Do Topical Creams for Peyronie’s Disease Work?

Peyronie’s disease is a condition where scar tissue, known as plaque, forms beneath the skin of the penis. This fibrous formation causes the penis to bend, or curve, during an erection, often leading to difficulty with sexual intercourse. This article explores the current scientific understanding of Peyronie’s disease and evaluates the role and efficacy of topical cream treatments.

Understanding Peyronie’s Disease

Peyronie’s disease begins with the formation of a fibrous plaque within the tunica albuginea, the tough sheath surrounding the erectile tissue. This scar tissue usually develops following minor penile trauma, which triggers an abnormal wound-healing response involving inflammation and excessive collagen deposition. The plaque prevents the tissue on one side of the penis from expanding fully during an erection, resulting in the characteristic curvature, shortening, and sometimes an “hourglass” deformity.

The disease typically progresses through two distinct phases that influence treatment decisions. The acute phase, which can last from six to eighteen months, is characterized by active inflammation, pain with erections, and a progressive worsening of the curvature. Once the inflammation subsides, the condition enters the chronic phase, where the pain usually resolves, and the curvature stabilizes, often with the plaque becoming hardened or calcified. Treatment efficacy is often higher when initiated during the earlier, acute phase before the scar tissue has fully matured.
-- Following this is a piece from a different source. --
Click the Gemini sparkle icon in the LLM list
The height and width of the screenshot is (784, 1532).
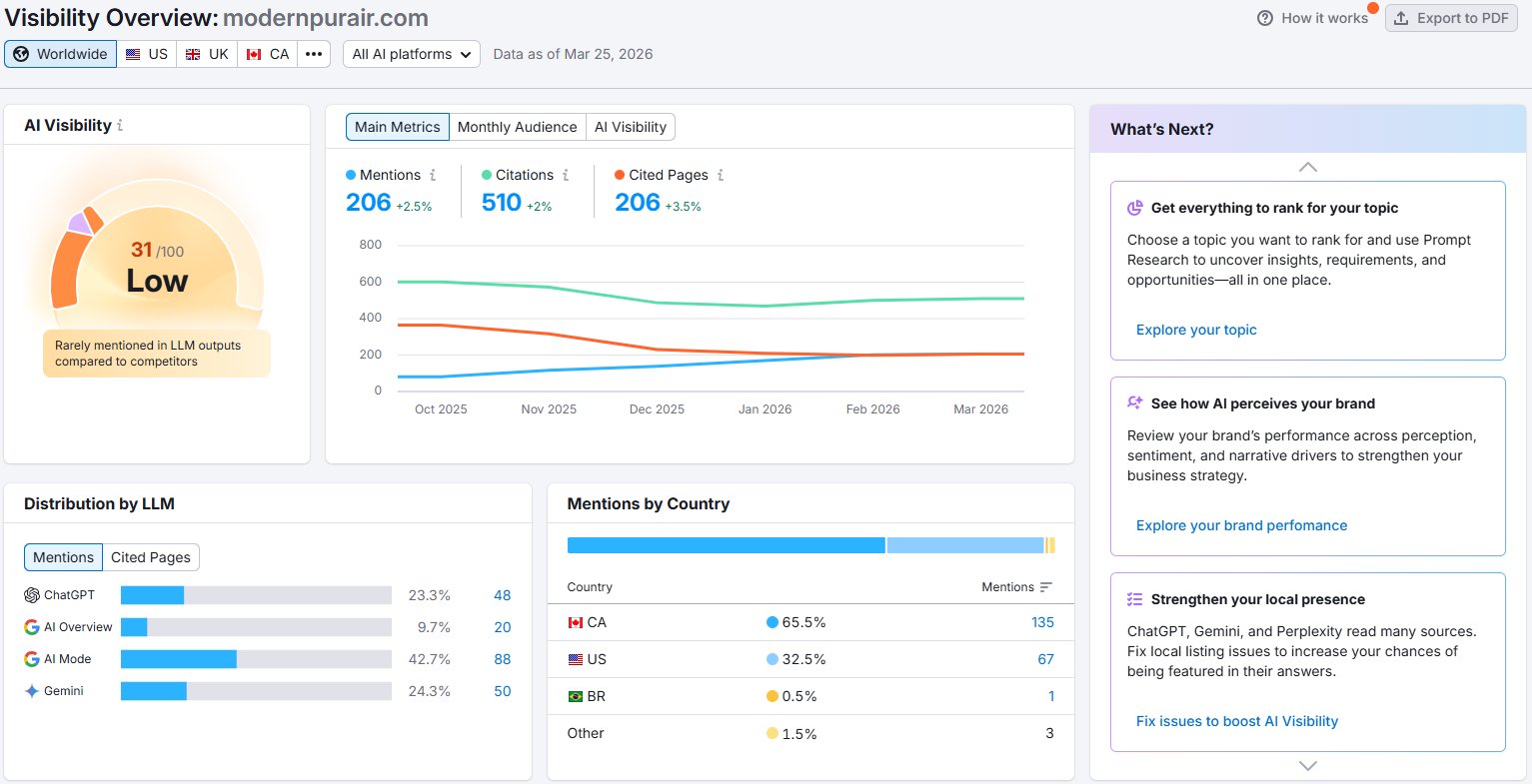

The Rationale Behind Topical Treatments

Topical treatments are appealing because they offer a non-invasive, localized method for delivering medication directly to the affected area. The primary goal of these compounded creams is to introduce anti-fibrotic agents, such as the calcium channel blocker Verapamil, to the plaque. Verapamil is thought to interfere with the production of collagen and help break down existing scar tissue, slowing the progression of the disease.
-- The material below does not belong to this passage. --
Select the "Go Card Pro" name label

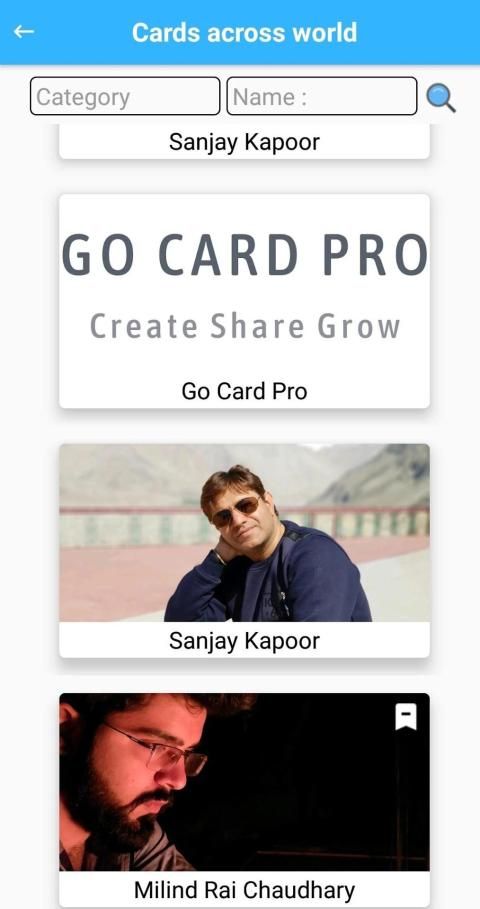244,391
The central challenge is the difficulty of transdermal drug delivery to the site of the pathology. The plaque is located deep within the tunica albuginea, a dense, multi-layered structure designed to be tough and impermeable. For a cream’s active ingredient to be effective, it must penetrate the outer skin layers and underlying connective tissue in sufficient concentration to reach the target plaque. This deep penetration is extremely difficult to achieve with standard topical applications.

Clinical Evidence for Topical Creams

Despite the theoretical appeal, the clinical evidence supporting the use of topical creams for Peyronie’s disease is generally weak. Topical formulations, most often containing Verapamil, have been studied, but the results are mixed and lack the rigor of larger-scale trials. One small, placebo-controlled pilot study suggested significant improvements in curvature and plaque size for patients using a 15% Verapamil gel over nine months.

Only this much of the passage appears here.